永宁事毕,老师今日便走了,答应了去送,却不想忙完诸事已然这般晚了。辕马飞驰,绝尘而去,不多时便到了永宁近郊的驿站,谭子蹊下了马车,恩师的车驾果然已停在不远处,不知等了多久。

他疾步上前,先行告了罪这才毕恭毕敬的掀帘入内。车内之人须发花白,面上皱纹横生,想来已至古稀之年,只是双眸却清明得紧,和蔼中不乏智慧,此人正是谭卓。

“晏儿身为帝师,任重道远,何必非要来送老夫?”

“累老师入险局本已不该,若再不相送岂非枉为弟子。”谭子蹊拱手一拜道:“老师那日朝堂论政可谓振聋发聩,将那帮迂腐顽固的老臣羞得无地自容,这两日朝臣们纷纷上了折子奏请皇上复朝,便是强势如摄政王和淮相也在今早递了折子,此番局势得以逆转,皆因老师力挽狂澜,大恩难报,请受萧晏一拜!”

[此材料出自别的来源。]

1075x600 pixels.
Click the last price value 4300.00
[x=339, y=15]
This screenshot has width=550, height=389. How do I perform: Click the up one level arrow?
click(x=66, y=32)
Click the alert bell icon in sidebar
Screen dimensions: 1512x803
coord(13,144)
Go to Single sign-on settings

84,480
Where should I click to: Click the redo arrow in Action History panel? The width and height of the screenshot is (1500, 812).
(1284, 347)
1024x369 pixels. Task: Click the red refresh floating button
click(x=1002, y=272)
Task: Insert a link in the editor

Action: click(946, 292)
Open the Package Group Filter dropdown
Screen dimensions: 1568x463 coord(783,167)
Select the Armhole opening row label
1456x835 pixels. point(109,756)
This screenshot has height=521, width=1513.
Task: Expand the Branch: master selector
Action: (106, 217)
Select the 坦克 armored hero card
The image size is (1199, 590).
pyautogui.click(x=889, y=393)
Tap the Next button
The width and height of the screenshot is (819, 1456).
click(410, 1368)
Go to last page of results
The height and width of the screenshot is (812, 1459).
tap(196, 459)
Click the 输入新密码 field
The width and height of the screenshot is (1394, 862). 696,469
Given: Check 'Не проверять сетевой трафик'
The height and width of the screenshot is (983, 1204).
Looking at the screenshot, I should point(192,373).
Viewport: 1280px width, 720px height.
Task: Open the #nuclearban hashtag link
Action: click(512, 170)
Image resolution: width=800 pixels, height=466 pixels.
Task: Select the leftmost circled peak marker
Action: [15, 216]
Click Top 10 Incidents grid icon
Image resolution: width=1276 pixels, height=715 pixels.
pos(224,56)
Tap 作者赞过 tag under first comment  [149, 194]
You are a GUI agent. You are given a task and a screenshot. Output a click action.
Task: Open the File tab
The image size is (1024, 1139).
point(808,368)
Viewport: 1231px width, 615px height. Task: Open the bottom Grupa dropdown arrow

谭卓托住谭子蹊的手,“你无需言谢,老夫此番前来非因你之故,天地不仁以万物为刍狗,芸芸众生皆在熔炉,只有她可救世,老夫乃是助万民、助众生。”

“皇上生性仁厚,聪慧果决,必能救百姓于水火,萧晏自当尽心竭力辅佐。”

谭卓深深望向眼前之人,意味深长道:“帝师乃匡扶社稷之柱石,晏儿当知,师者,重如父,断断容不得一点私心。”

谭子蹊大惊,猛地看向谭卓,他从未想过自己那份见不得天日的深情会被这样赤裸裸的揭开,面对老师睿智的双眸,他辩无可辩,这样一份情是不容于世的,正如老师所说,一日为师终身为父,他怎能容许自己的爱慕成为她身上被世人攻讦的污点,若如此,他宁愿将这爱意带入地下,随躯体腐朽。

“萧晏立誓,心中爱慕绝不会被第三人知晓,若违此誓,不容于世!”

谭子蹊苦涩而决然的神情刺痛了谭卓的眼,他长叹一口气,扭头转向窗外。世间八苦,情字最伤,不休亦无解。